Which makes his latest investment seemingly counterintuitive.

Last week, Khosla‘s firm, Khosla Ventures, partnering with Bill Gates, put $23.5 million into a suburban Detroit company looking to manufacture oil-dependent internal combustion engines.

Ah, but not just any oil-driven internal combustion engines. The 2-year-old EcoMotors International says its “opoc” (opposed pistons, opposed cylinders) engines are 50 percent more efficient and emission-reducing than conventional engines, are half their weight and size, with substantially fewer parts, and therefore much cheaper to produce.

Announcing the investment, Khosla called the company’s technology the kind of “game-changing innovation that can provide not only payback in months but also economic and carbon benefits to large segments of the world’s population without the need for subsidies or massive infrastructure investments.”

Gates sees the engine as “an important step in providing affordable, low-emission transportation for the developing world.” One of EcoMotors’ investors is Zhongding Holding (Group) Co. Ltd., a Chinese auto parts company.

“Maintech” solutions: Elaborating in an e-mail he sent me this week, Khosla said he believes EcoMotors’ engines “will prove to be the least expensive way to increase mpg – or decrease grams of carbon/mile driven – at zero cost compared with current engines. Basically, efficiency could be 2x what you get with a hybrid like the Prius.”

The Troy, Mich., company fits with Khosla’s oft-stated preference for “maintech” solutions, like more efficient engines, that don’t require the “massive investments” needed for the current flavor of the month, electric vehicles – which Khosla has said “are probably not material climate change solutions with technology developments that are visible today.”

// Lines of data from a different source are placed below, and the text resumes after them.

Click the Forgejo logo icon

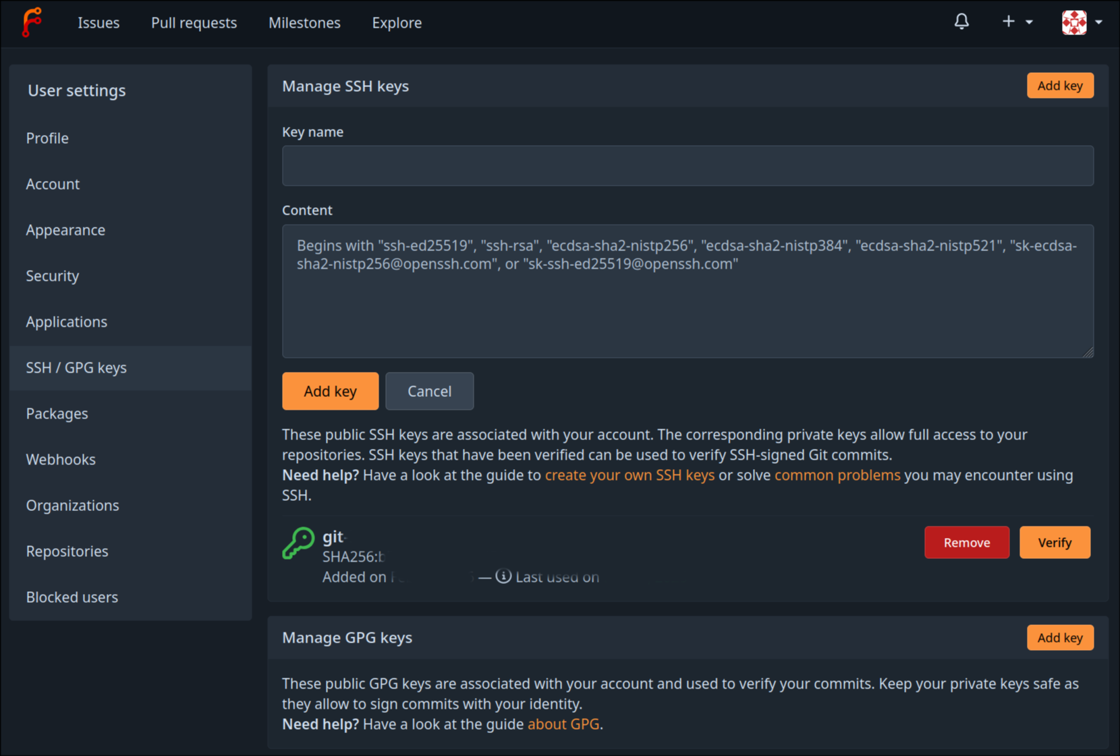tap(31, 22)
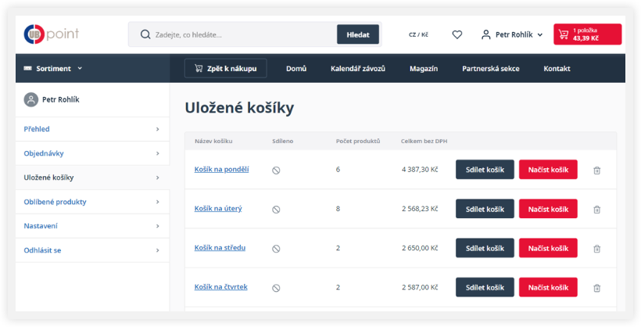Screen dimensions: 641x327
Task: Click the Petr Rohlík avatar in sidebar
Action: (x=30, y=99)

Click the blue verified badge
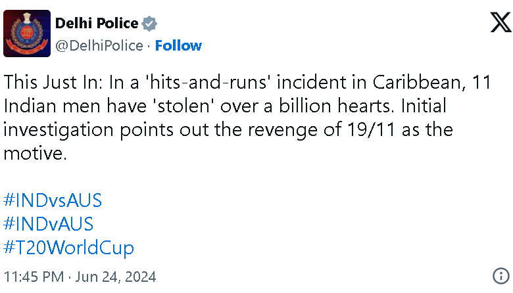(149, 24)
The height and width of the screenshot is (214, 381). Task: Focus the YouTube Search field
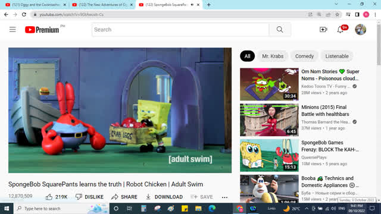tap(180, 30)
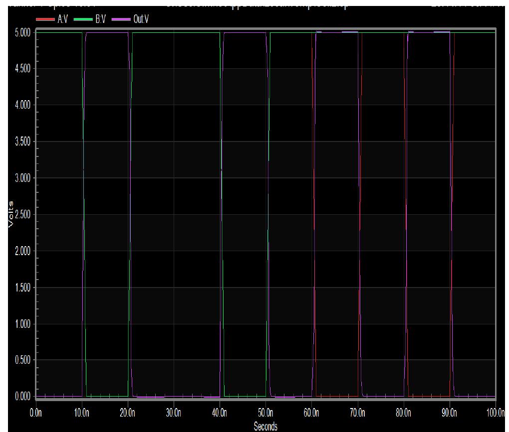Click the 70.0n x-axis tick label
The width and height of the screenshot is (509, 432).
pos(357,413)
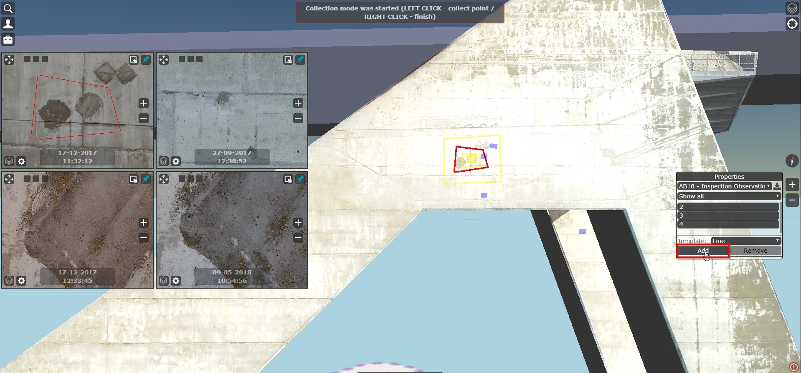Open the Show all filter dropdown
The height and width of the screenshot is (373, 801).
[x=729, y=196]
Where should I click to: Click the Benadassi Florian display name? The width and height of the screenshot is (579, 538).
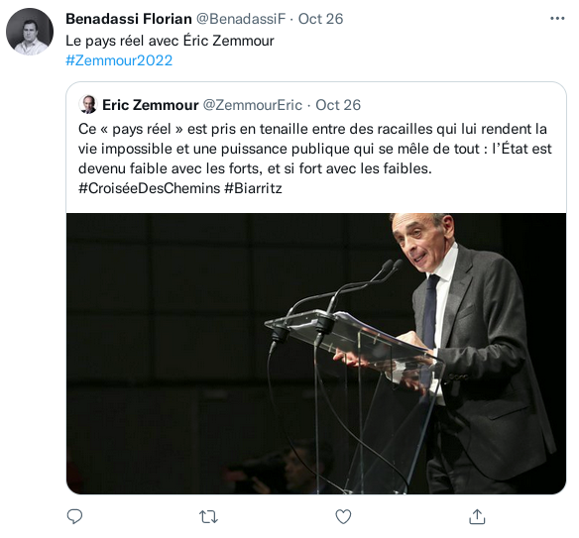click(129, 19)
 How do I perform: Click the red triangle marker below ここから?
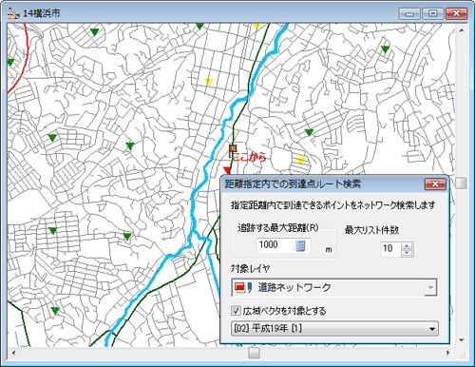226,170
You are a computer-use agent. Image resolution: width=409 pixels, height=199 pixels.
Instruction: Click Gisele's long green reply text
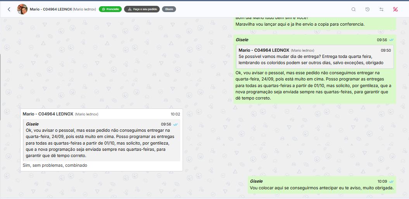pos(314,86)
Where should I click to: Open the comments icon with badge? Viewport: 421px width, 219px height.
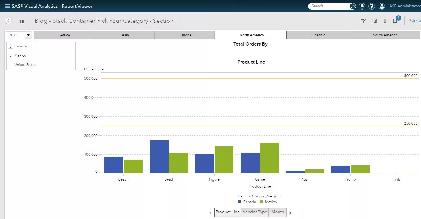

It should be noted, however, that EcoMotors ( www.ecomotors.com) has also applied for a $200 million U.S. Department of Energy loan, which the company said it would use to build its engines at an old GM plant in nearby Livonia.

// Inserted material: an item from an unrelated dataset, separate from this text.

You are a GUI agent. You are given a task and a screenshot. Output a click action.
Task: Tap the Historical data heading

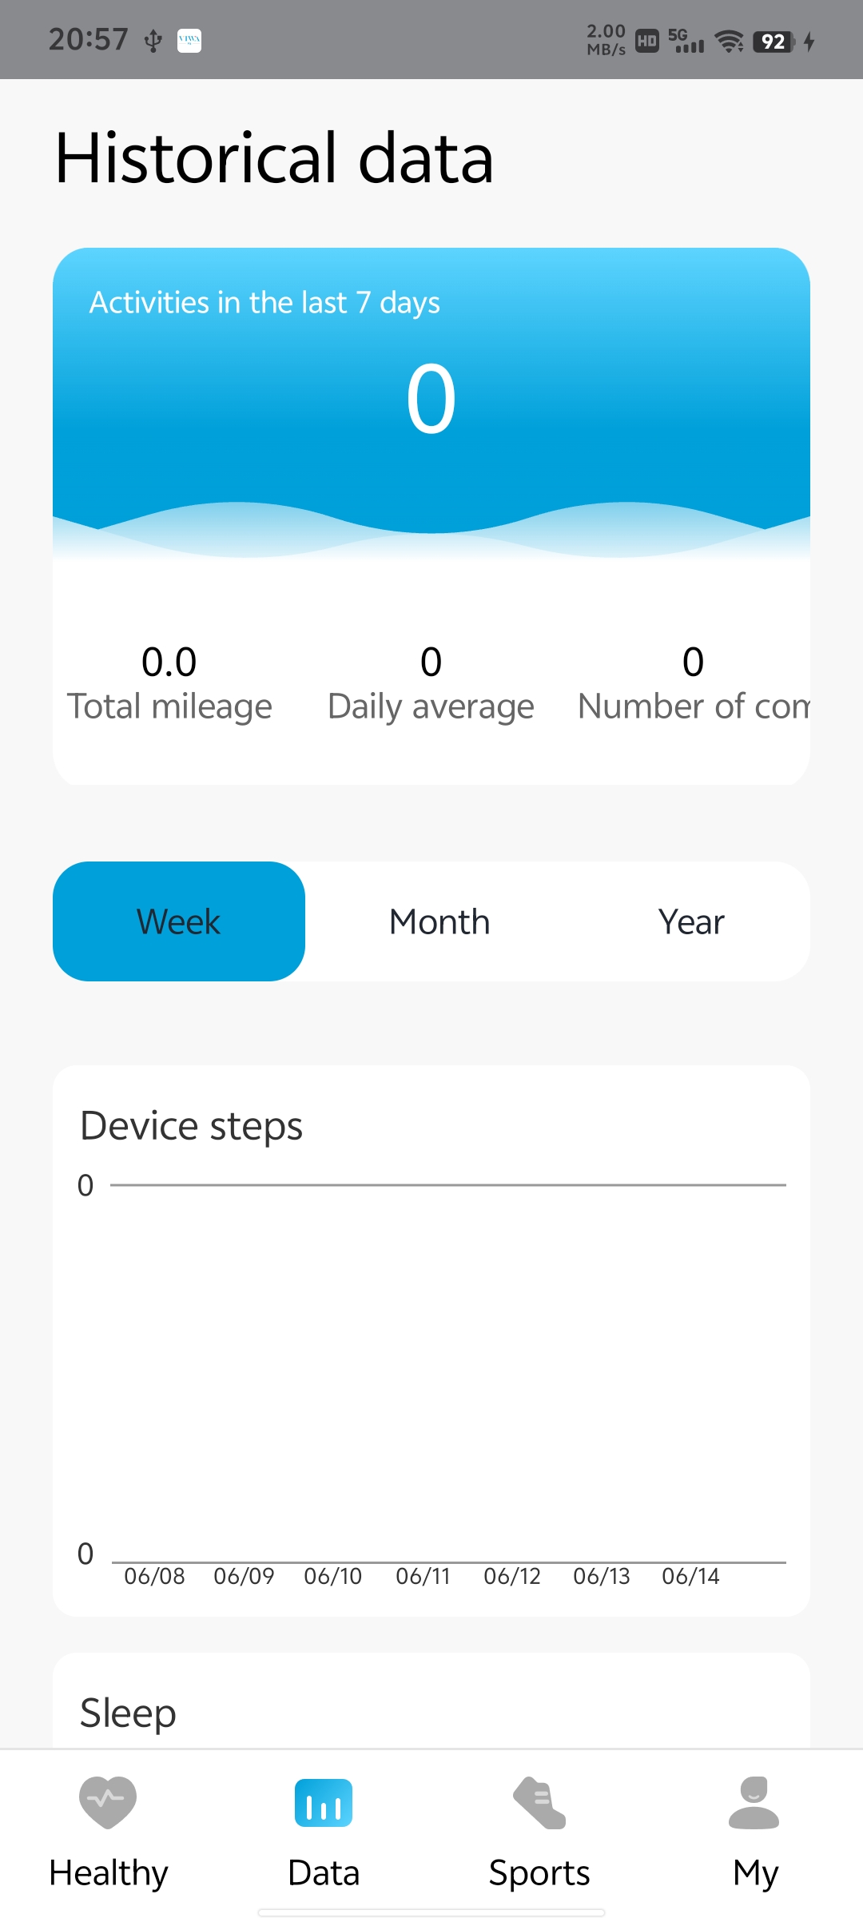click(x=274, y=158)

Based on testing so far, EcoMotors says its engine, designed by the former head of Volkswagen‘s powertrain division, will certainly exceed the federally mandated 35.5 mpg mandated standard for light vehicles by 2016. By that time – the company is aiming for 2012 – they should be in commercial production. The real goal: A five-passenger car getting 100 mpg, running on gasoline, diesel or ethanol.

Mainstream revolution?: Whether EcoMotors succeeds, Khosla’s investment illustrates a growing interest in what the company’s CEO, former GM senior executive Donald Runkle, has called “a revolution going on right now in propulsion systems.”

“It shows that Silicon Valley’s interest in the auto industry can’t just be married to the electric vehicle,” said Thilo Koslowski, chief auto industry analyst at research and consulting firm Gartner Inc. in San Jose.”